Venendo agli umani, un esempio classico è la nostra attrazione per i dolci. In passato, cercare cibi calorici era vitale per sopravvivere, ma oggi, con l’abbondanza di cibi zuccherati, questo desiderio ci porta a problemi di salute come obesità e diabete. 

Anche l’ansia ha radici evolutive. I nostri antenati dovevano essere sempre pronti a combattere o scappare dalle minacce, mentre oggi la nostra ansia è spesso scatenata da notizie o post sui social media, che attivano quei vecchi meccanismi di allarme.

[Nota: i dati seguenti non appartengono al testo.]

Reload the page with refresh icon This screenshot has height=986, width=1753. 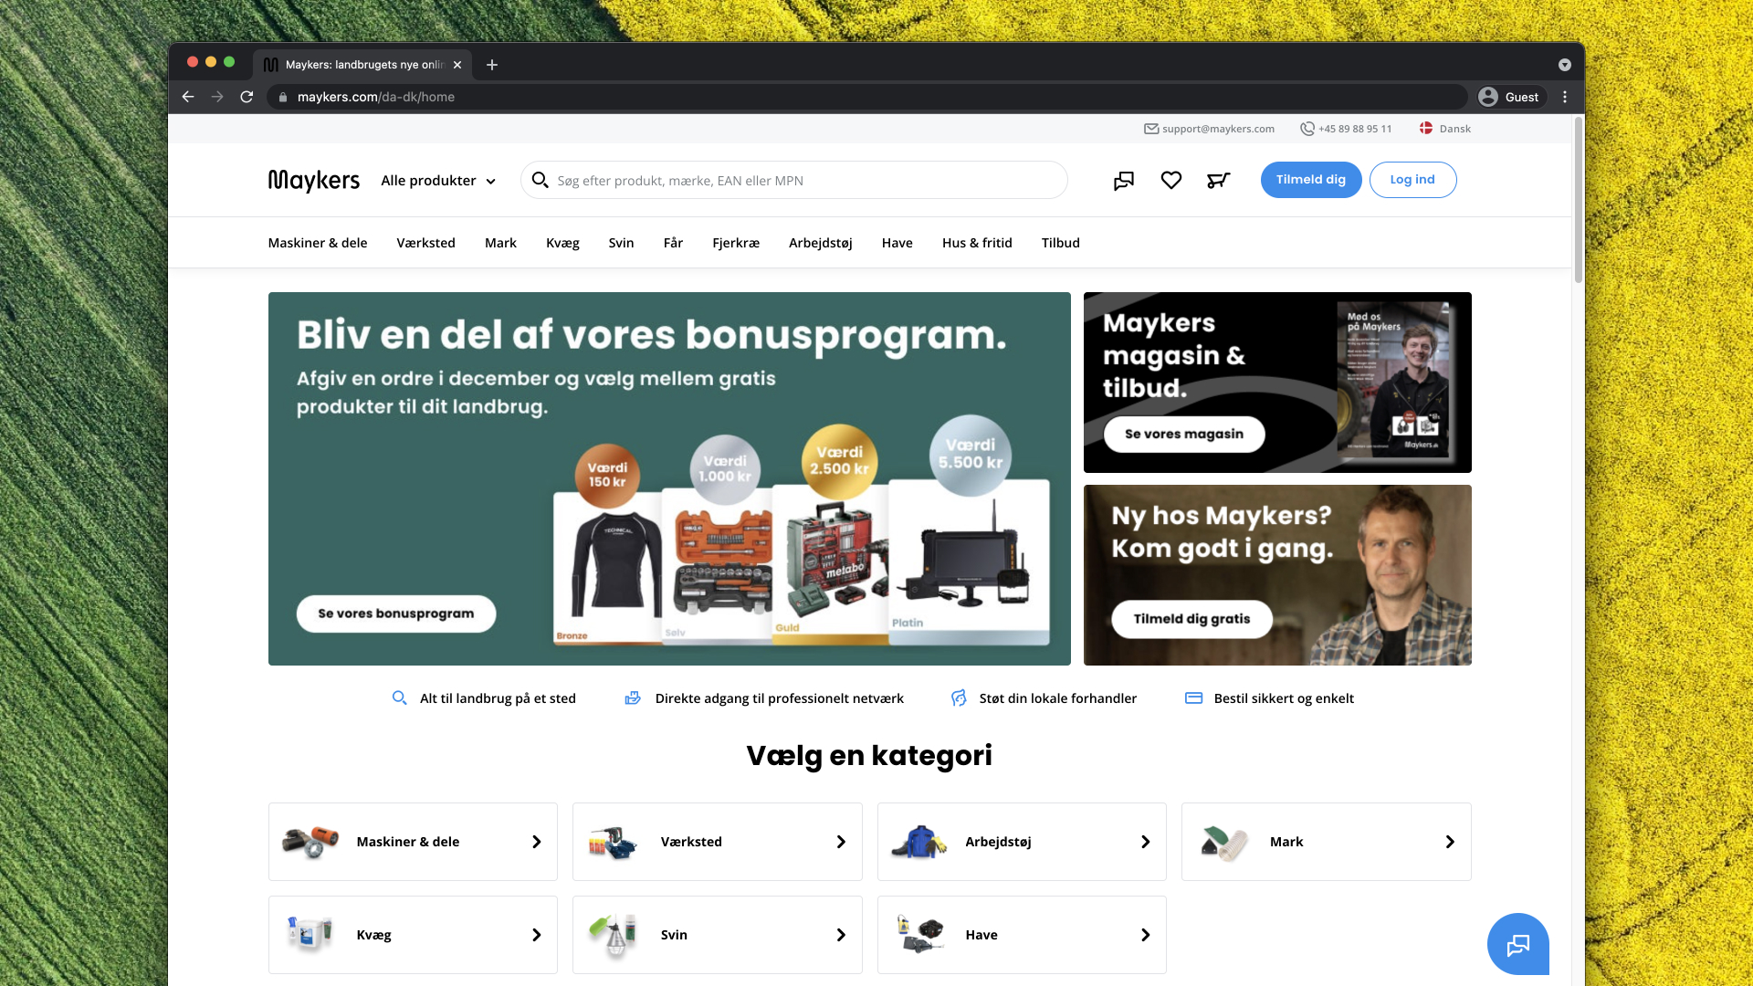pyautogui.click(x=247, y=97)
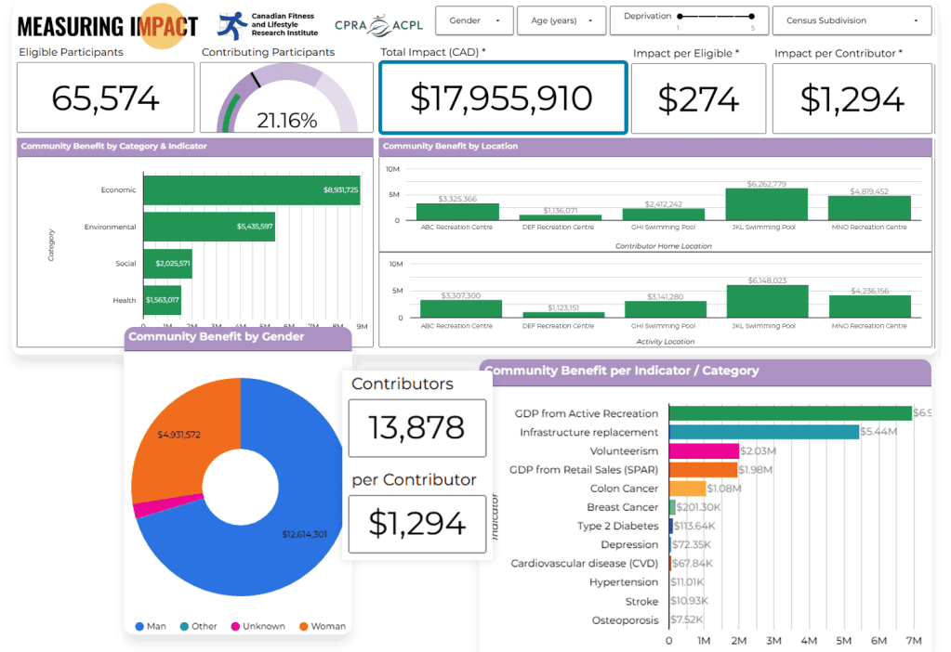Open the Gender filter dropdown
The height and width of the screenshot is (652, 951).
474,20
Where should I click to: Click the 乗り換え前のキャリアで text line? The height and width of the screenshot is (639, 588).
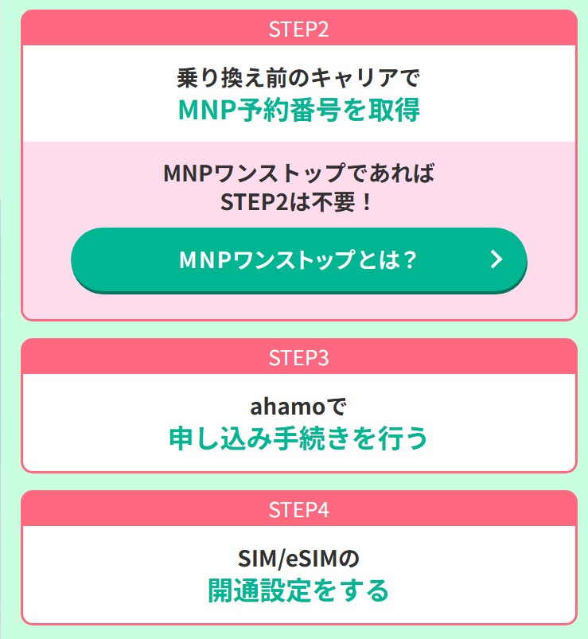click(298, 77)
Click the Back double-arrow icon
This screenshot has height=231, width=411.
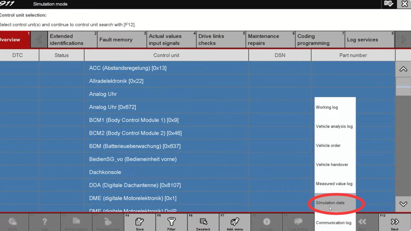click(x=362, y=222)
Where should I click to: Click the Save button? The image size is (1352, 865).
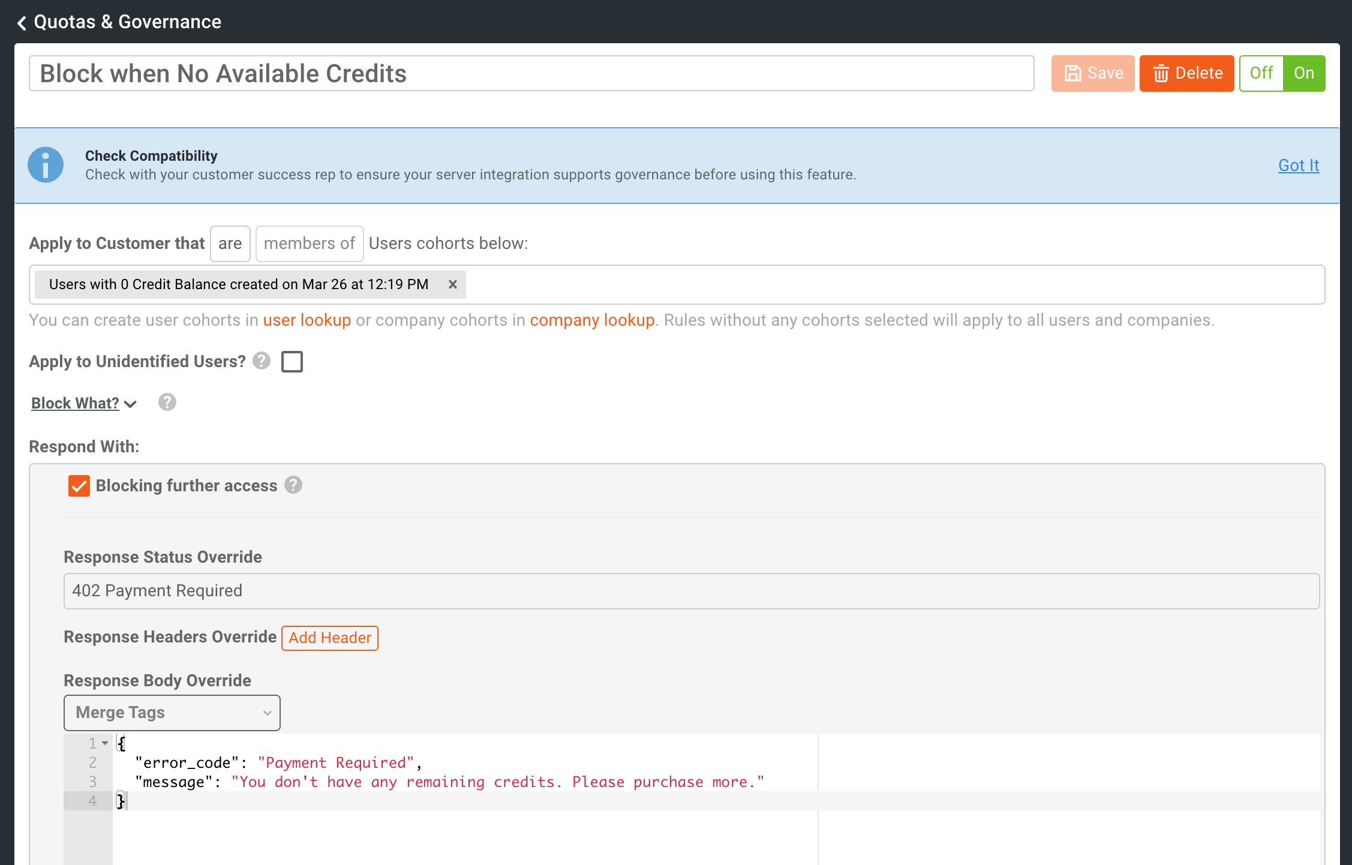[x=1093, y=73]
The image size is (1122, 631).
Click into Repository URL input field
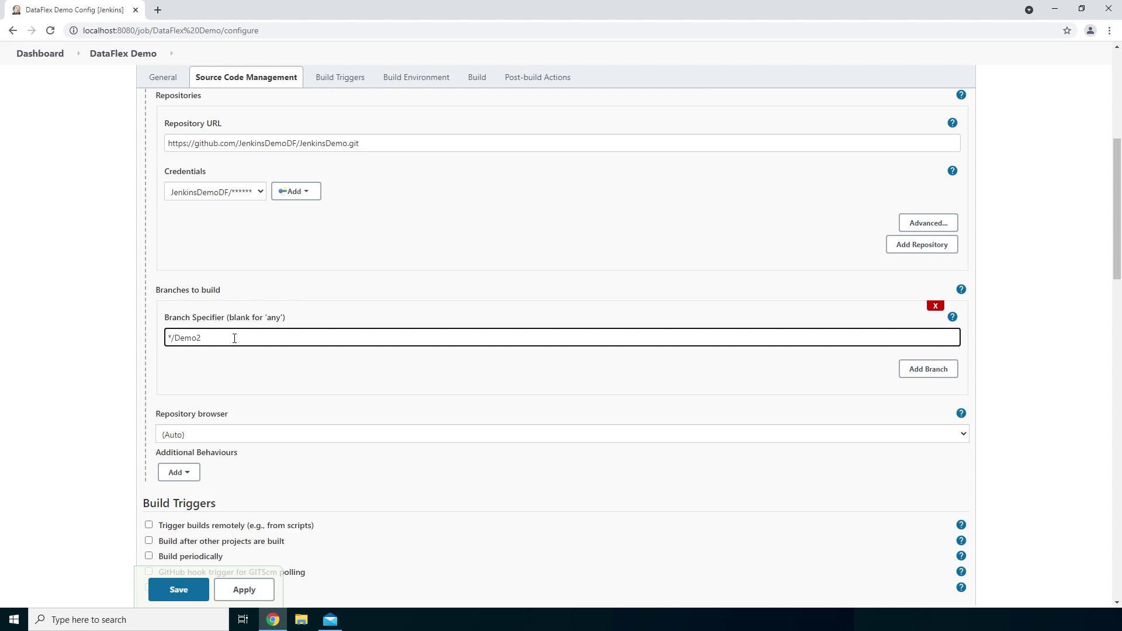pyautogui.click(x=561, y=143)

Allo stesso modo vivere in grandi città affollate o essere sempre connessi digitalmente può farci sentire soli e ansiosi, perché i nostri istinti si sono evoluti in piccoli gruppi di persone strettamente legate tra loro. Questo porta a stress e problemi di salute, simili a quelli degli animali sociali che vivono in spazi sovraffollati.

Anche preoccuparsi dello status sociale dei propri simili deriva da un comportamento che in origine era adattivo perché motivava gli individui a colmare eventuali divari, ma può diventare disadattivo e generare ansia in un contesto in cui la disuguaglianza sociale è troppo ampia, ha scritto Yong. I social network sono costruiti in un modo che favorisce ulteriormente i confronti sociali, attraverso la metrica dei mi piace e dei follower, e i media danno visibilità continua «a persone come Elon Musk», il cui patrimonio netto per essere eguagliato richiederebbe a un americano medio di lavorare per tre milioni di anni al proprio salario medio annuo.

Insomma, seconda questa teoria la tecnologia corre troppo veloce e crea contesti diversi, per i quali non ci siamo evoluti, non siamo adatti, e la tecnologia sfrutta questi bug del nostro cervello che improvvisamente diventano disadattivi. Non è niente di particolarmente nuovo, però mi sembrava interessante.